▸ YOUR ASSIGNMENT
In the entries below, locate the line with "Toggle the magnet snap mode", then give again that line and all lines after it, exactly, with pictures omitted.

--*--

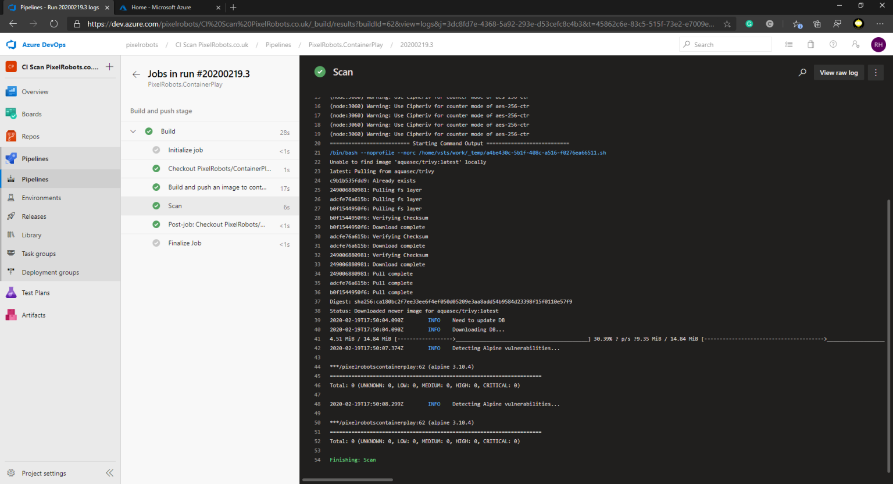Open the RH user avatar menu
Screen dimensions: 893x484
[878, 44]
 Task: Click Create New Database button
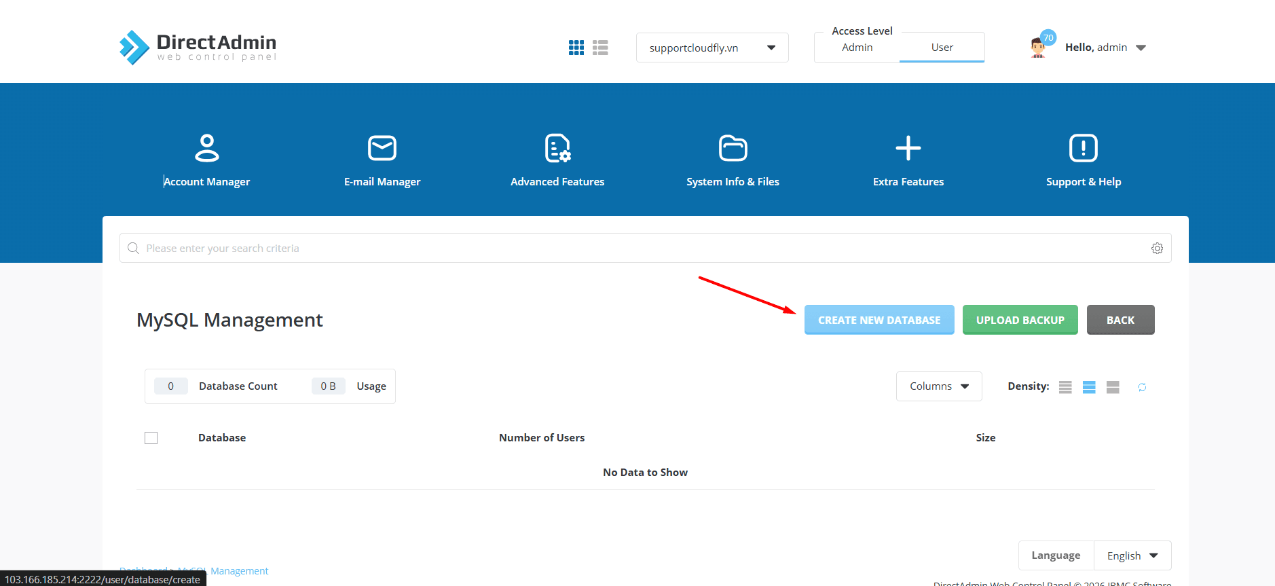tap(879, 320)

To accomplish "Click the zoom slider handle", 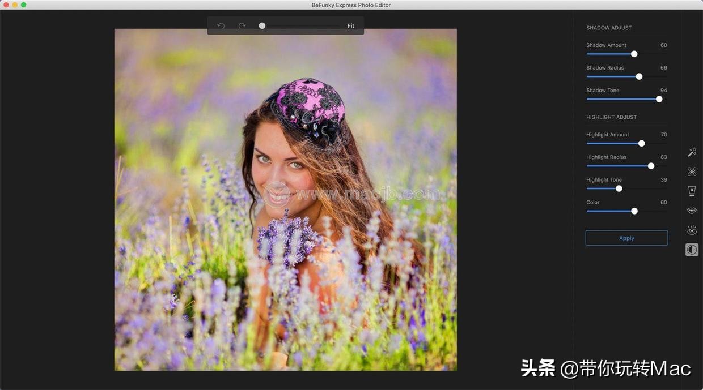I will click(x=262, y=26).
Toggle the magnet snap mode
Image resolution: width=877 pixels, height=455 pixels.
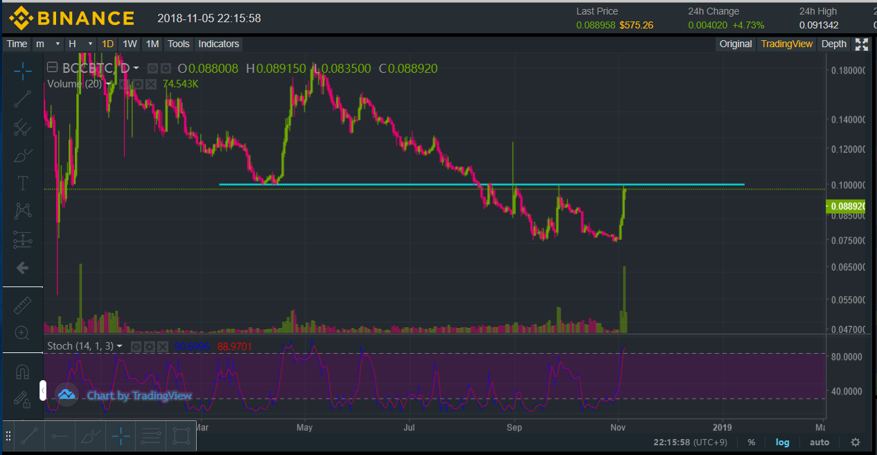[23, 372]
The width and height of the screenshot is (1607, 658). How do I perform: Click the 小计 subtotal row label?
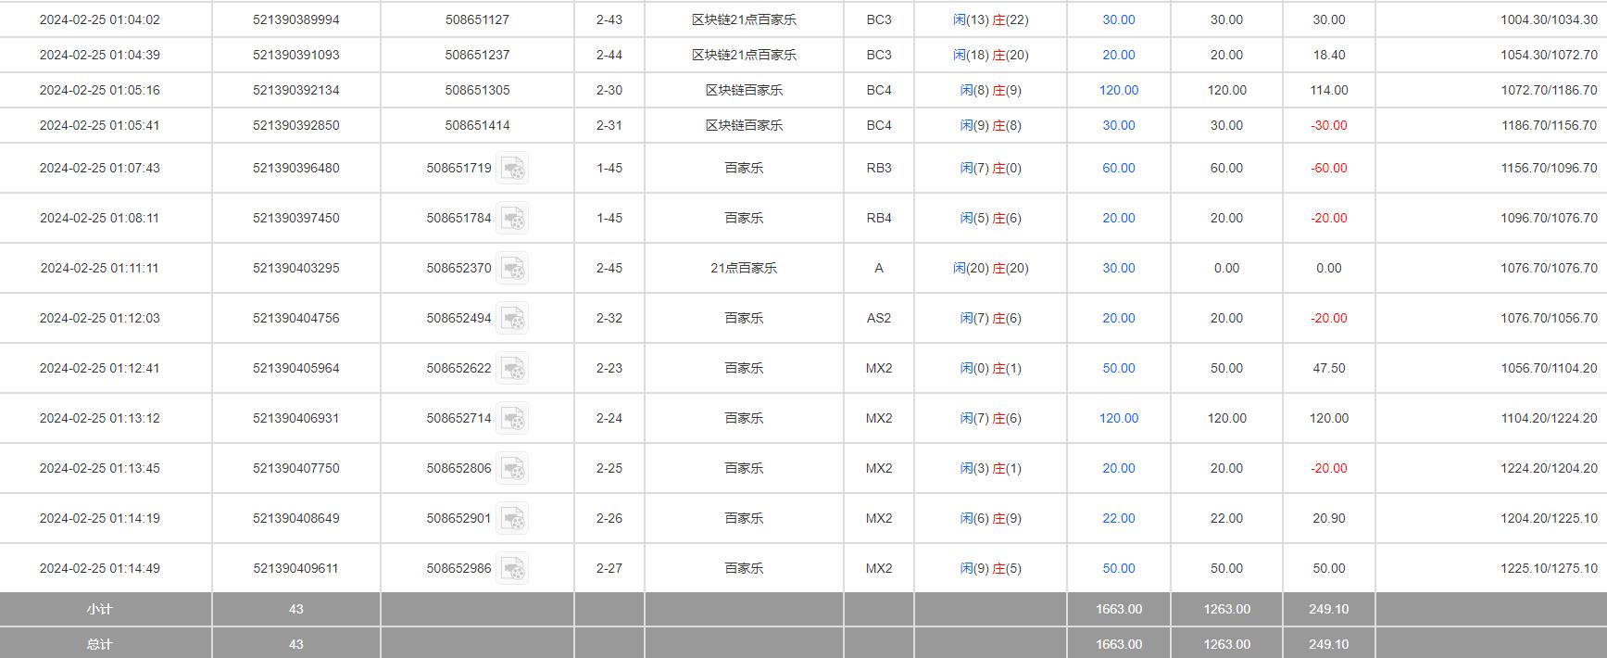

--*--

▸ RESULT OF THIS EXERCISE
Toggle the magnet snap mode
Image resolution: width=877 pixels, height=455 pixels.
[23, 372]
The width and height of the screenshot is (1607, 658). How do I perform: Click the 小计 subtotal row label?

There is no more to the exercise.